Exercise =>
Everything from the "Task: Switch to the Sheet1 tab" line to the final line of the listing should be written out exactly. Skip the pictures.

Data for processing =>

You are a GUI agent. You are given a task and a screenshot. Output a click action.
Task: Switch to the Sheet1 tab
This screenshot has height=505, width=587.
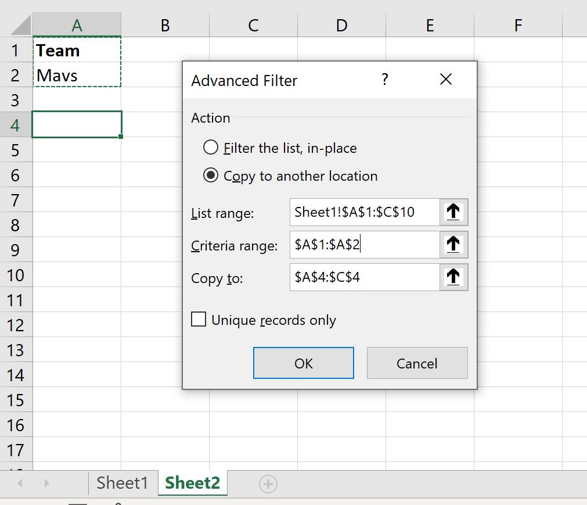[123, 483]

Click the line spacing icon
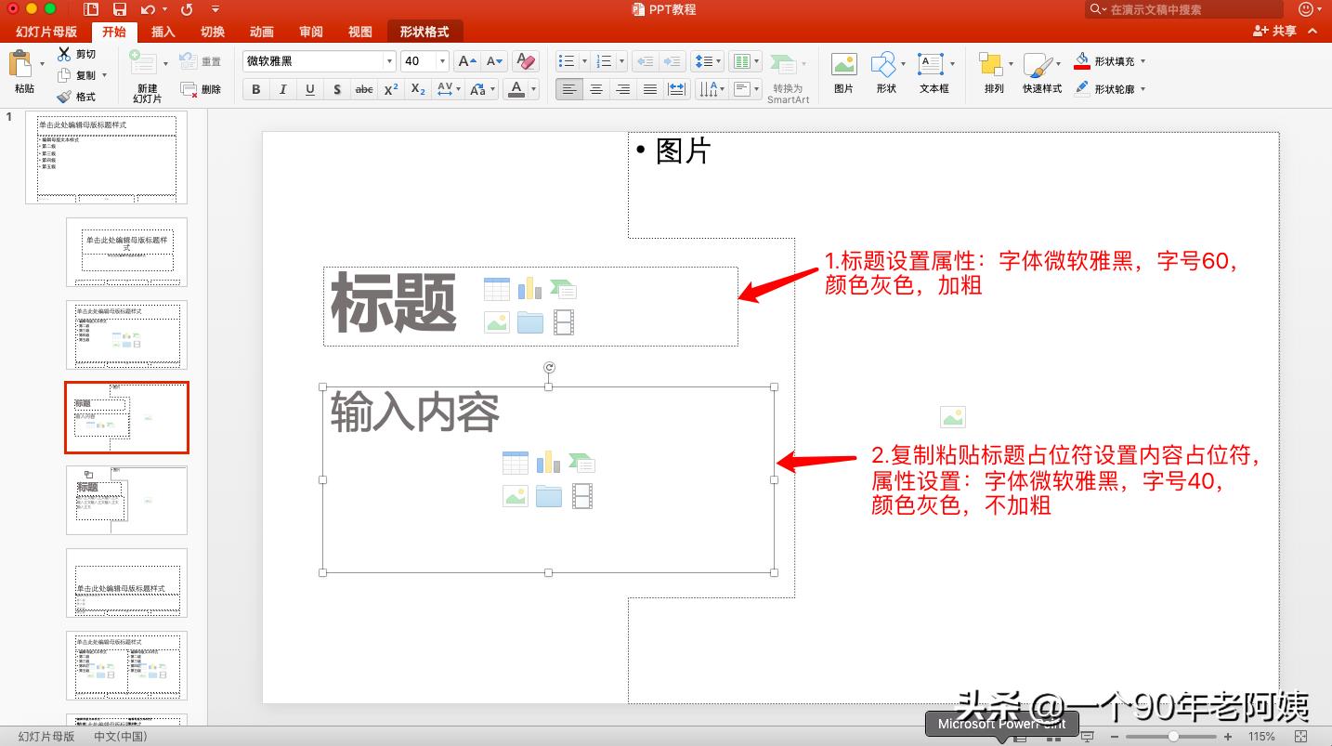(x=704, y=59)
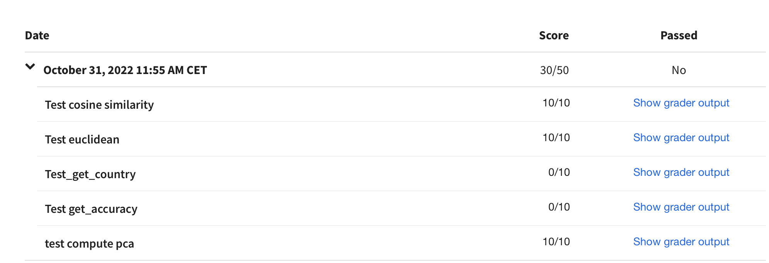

Finished task =>
Task: Switch to the Sheet1 tab
This screenshot has height=505, width=587.
[123, 483]

Click the line spacing icon
(x=704, y=59)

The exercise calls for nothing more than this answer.